What process/tools do you guys use to install these things.

The badge has two small holes for screws. Similar to this:










Thanks in advance.

LP


----------



## LWright (Jan 29, 2006)

I swapped the badge on my SC Superlight. The OE badge was held in place by some rubber glue that closely resembled snot. Cleaned up the paint and used some JB Weld on the new badge. Zipp tied it in place and used a toothpick to clean up whatever squeezed out.


----------



## lanpope (Jan 6, 2004)

I thought about that as an option, but those tabs seem to be calling for screws. I was thinking that I would just drill two very small holes and then run a tap through the holes and bolt on the headbadge using your method for additional adhesion.

I don't have a small enough tap right now. Not even sure that step is necessary.

LP


----------



## LWright (Jan 29, 2006)

When I took the badge off the old bike it was held on with rivets, did not want to be drilling extra holes in my headtube though, so JB Weld to the rescue. Gotta hold at least as good as the snot SC used.
On a steel frame a few small holes should not hurt anything.


----------



## Schmitty (Sep 7, 2008)

lanpope said:


> What process/tools do you guys use to install these things.


A drill, and a bit. Followed by a tap. Then two screws. All preceded by a sping loaded center punch.

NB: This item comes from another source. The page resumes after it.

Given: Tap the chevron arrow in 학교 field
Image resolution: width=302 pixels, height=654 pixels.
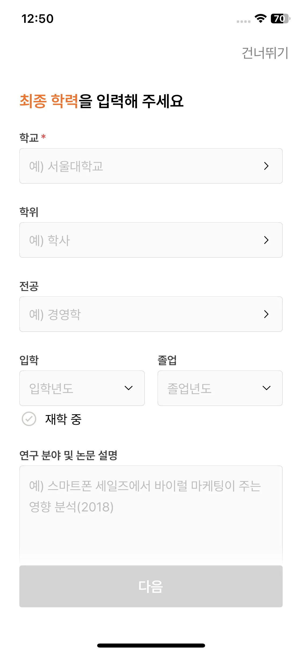Looking at the screenshot, I should [x=266, y=166].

Tape the badge up there.. get it straight. Hit the top hole with the aforementioned punch. Remove badge, drill, tap hole, re-mount badge with that one hole. Repeat for second hole.

If need be, enlarge hole in badge so you can 'fudge' the straightness if need be (hole larger than threads, smaller than bolt head).

I think 4-40 is a good size.. too lazy to go out and look.

-Schmitty-


----------



## quietcornerrider (Jun 6, 2009)

If you're worried about asthetics, grind down the threads on the screws and jb weld them in place too. Or if the screw holes are just like the pic your supplied, you could grind off the holes, then they won't be begging for screws.


----------



## benwitt11 (May 1, 2005)

Contact Jen. She has all taps, screws, and bits in stock ready to go. It's slick when it's all done, and it's the proper way to do it.


----------



## ttvrdik (Dec 28, 2004)

*3M Scotch Double-Sided Mounting Tape*










I have been using 3M's Mounting Tape to place head badges on my bikes. Haven't had any problems in the four years of use, it cost little money, and doesn't mar up the frame. It is easy to remove the badge from the frame by cutting the foam between the adhesive with a razor blade and then remove the adhesive with some alcohol. Gary fisher and other companies uses a similar product to mount their badges.


----------



## 251 (May 13, 2008)

My Jen Green headbadge is mounted with screws. However, I didn't install it. It was installed by the frame builder, Kent Eriksen.


----------



## pisgahproductions (Jan 25, 2004)

It sounds like Schmitty's got it right. 
Here's my Greene Waltworks badge, installed by Walt


----------



## crux (Jan 10, 2004)

Two options as I see it.

Drill and tap it out, or get some really good automotive double sided tape. 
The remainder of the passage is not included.